O longo alcance das linhagens da realeza portuguesa e as influências externas ao Estado tanto da Igreja Católica quanto do Sacro Império Romano-Germânico estendem o escopo deste livro além do território português. Das dezessete rainhas biografadas apenas duas nasceram em Portugal: D. Isabel de Lencastre (1360-1415), a primeira mulher de D. Afonso V, e Leonor de Lencastre (1458-1525), mulher de D. João II e sobrinha da primeira. As suas linhagens tinham conexões não só com a Espanha, mas também com a Inglaterra, a Áustria e a Alemanha. Isabel era neta da inglesa Filipa (Philippa) de Lencastre e D. João I. Isabel era também prima e cunhada de Leonor, casada com Frederico III de Habsburgo, imperador do Sacro Império Romano-Germânico. Leonor de Lencastre era neta e bisneta de reis. Seu pai era o quinto filho do rei Duarte e sua mãe era filha do infante D. João, ambos descendentes de D. João I e de D. Filipa de Lencastre. Ela era também prima de Maximiliano I, da Áustria, também imperador do Sacro Império Romano-Germânico, o qual era filho de Isabel, a Católica, rainha de Castela, filha de uma irmã de sua mãe.

As dezessete rainhas portuguesas biografadas neste livro se estendem desde D. Teresa de Leão e Castela (1089/91? – 1130), filha ilegítima de Afonso VI, rei de Leão e Castela, e cujo casamento com o nobre francês D. Henrique, por volta de 1095, acarretou o estabelecimento do Condado Portucalense, até D. Leonor de Lencastre (1458-1525), princesa da Casa de Avis e primeira filha do infante D. Fernando, duque de Beja e Viseu, e sua prima e esposa D. Beatriz.
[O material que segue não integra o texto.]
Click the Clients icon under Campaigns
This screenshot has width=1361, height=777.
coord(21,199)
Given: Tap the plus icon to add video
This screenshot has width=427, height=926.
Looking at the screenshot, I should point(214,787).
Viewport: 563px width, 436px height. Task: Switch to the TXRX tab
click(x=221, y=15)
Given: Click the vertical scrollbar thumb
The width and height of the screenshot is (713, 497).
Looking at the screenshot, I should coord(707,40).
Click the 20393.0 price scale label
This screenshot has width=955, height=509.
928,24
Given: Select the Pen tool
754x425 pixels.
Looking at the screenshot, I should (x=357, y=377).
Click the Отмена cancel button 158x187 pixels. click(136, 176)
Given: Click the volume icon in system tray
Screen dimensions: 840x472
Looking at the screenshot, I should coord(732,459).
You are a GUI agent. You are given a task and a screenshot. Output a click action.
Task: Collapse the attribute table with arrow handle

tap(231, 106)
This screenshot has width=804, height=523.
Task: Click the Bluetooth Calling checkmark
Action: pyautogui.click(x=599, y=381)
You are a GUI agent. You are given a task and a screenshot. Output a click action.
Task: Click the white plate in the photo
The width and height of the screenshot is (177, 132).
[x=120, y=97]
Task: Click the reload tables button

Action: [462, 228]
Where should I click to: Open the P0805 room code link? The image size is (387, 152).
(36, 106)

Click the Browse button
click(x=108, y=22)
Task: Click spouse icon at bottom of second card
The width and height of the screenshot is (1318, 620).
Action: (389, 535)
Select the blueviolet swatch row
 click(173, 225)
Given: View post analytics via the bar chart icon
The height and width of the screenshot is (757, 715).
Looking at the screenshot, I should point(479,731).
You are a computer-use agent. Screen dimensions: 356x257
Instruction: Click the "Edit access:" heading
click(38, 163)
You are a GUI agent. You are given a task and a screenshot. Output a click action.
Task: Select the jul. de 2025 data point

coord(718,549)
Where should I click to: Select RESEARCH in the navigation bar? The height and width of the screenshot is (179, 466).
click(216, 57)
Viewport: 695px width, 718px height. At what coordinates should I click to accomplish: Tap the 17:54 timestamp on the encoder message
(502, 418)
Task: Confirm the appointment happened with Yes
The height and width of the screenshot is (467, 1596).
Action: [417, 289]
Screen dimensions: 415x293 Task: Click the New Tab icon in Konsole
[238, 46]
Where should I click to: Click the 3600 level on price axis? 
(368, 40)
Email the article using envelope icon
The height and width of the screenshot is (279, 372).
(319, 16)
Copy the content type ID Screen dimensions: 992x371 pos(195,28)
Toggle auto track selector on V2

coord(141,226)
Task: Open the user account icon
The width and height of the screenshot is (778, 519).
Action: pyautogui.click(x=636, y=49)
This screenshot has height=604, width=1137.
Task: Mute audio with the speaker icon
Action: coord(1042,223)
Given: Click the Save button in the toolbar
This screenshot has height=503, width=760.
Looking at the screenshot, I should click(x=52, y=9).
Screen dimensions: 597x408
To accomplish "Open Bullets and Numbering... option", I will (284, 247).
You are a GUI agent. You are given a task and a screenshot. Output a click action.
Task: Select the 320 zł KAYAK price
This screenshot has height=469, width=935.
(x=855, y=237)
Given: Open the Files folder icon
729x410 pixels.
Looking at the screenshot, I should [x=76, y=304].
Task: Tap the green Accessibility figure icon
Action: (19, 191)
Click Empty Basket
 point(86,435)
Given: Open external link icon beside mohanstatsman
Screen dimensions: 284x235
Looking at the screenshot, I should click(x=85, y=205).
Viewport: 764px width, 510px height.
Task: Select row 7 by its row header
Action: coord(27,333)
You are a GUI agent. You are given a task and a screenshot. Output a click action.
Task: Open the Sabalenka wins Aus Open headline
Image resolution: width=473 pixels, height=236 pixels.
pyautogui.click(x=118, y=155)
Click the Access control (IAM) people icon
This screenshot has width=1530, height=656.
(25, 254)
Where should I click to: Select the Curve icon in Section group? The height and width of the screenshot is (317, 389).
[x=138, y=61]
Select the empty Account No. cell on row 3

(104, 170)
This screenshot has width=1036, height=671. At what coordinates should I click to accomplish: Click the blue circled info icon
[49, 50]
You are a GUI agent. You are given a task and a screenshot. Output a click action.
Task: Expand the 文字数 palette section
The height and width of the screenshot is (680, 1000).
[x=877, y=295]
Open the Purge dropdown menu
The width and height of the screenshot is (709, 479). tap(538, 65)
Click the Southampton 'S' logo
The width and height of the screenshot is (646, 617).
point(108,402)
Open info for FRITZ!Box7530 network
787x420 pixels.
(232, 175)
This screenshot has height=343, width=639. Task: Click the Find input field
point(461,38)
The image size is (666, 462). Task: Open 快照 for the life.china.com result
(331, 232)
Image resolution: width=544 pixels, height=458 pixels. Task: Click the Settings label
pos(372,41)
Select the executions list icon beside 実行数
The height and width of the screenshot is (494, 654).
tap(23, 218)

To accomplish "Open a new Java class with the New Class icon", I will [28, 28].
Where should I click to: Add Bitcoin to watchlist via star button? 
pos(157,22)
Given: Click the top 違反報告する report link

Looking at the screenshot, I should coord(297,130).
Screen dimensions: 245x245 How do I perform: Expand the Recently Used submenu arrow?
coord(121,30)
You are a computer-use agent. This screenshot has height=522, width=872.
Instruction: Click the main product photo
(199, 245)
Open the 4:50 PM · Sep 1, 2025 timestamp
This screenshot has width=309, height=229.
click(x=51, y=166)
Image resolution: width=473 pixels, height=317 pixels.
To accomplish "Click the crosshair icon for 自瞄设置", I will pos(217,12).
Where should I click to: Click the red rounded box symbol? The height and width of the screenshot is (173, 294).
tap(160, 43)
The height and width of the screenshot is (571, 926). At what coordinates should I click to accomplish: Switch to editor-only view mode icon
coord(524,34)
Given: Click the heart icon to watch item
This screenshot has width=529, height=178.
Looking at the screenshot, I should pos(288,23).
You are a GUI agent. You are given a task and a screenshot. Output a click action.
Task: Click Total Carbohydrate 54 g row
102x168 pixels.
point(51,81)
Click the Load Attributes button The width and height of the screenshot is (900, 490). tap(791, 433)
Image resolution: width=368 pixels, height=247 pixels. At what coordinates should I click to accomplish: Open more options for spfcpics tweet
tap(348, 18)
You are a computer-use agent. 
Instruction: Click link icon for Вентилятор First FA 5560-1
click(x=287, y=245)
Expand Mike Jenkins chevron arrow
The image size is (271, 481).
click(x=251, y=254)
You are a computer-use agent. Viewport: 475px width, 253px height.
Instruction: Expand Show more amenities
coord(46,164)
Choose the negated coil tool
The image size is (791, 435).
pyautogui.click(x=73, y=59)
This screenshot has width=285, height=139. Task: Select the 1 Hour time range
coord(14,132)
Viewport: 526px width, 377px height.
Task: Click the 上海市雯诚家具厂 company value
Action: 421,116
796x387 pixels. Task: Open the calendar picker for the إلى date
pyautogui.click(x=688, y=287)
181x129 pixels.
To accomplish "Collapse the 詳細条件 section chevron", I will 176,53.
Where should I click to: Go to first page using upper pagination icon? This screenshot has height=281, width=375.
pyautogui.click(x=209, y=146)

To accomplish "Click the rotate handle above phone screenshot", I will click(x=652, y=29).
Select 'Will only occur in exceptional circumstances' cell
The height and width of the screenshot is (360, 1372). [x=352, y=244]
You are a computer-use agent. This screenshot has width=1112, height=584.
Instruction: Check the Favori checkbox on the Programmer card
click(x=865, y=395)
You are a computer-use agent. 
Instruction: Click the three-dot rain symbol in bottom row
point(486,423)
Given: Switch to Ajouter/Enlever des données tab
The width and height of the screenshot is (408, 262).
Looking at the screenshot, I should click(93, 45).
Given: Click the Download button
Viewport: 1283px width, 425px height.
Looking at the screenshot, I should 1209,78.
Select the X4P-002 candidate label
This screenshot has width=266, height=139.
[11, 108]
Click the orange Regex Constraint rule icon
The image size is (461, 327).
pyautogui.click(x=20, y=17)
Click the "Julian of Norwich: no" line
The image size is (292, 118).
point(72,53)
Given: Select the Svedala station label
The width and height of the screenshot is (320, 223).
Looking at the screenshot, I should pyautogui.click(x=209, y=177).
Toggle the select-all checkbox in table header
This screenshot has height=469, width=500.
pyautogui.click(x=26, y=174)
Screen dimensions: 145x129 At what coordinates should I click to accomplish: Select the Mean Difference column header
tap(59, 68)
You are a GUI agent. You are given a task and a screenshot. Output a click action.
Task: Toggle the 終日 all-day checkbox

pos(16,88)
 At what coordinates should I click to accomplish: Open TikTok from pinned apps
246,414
A história desta última rainha medieval é especialmente interessante pelo fato de ser a mais recente e por evidenciar as conexões internacionais incluindo a presença portuguesa na América. Entretanto, a vida de D. Leonor de Lencastre foi coroada por tragédias. Seus irmãos morreram jovens, incluindo um que fora assassinado, embora Manuel, o caçula da família e onze anos mais novo que ela, se tornaria um dia o venturoso D. Manuel.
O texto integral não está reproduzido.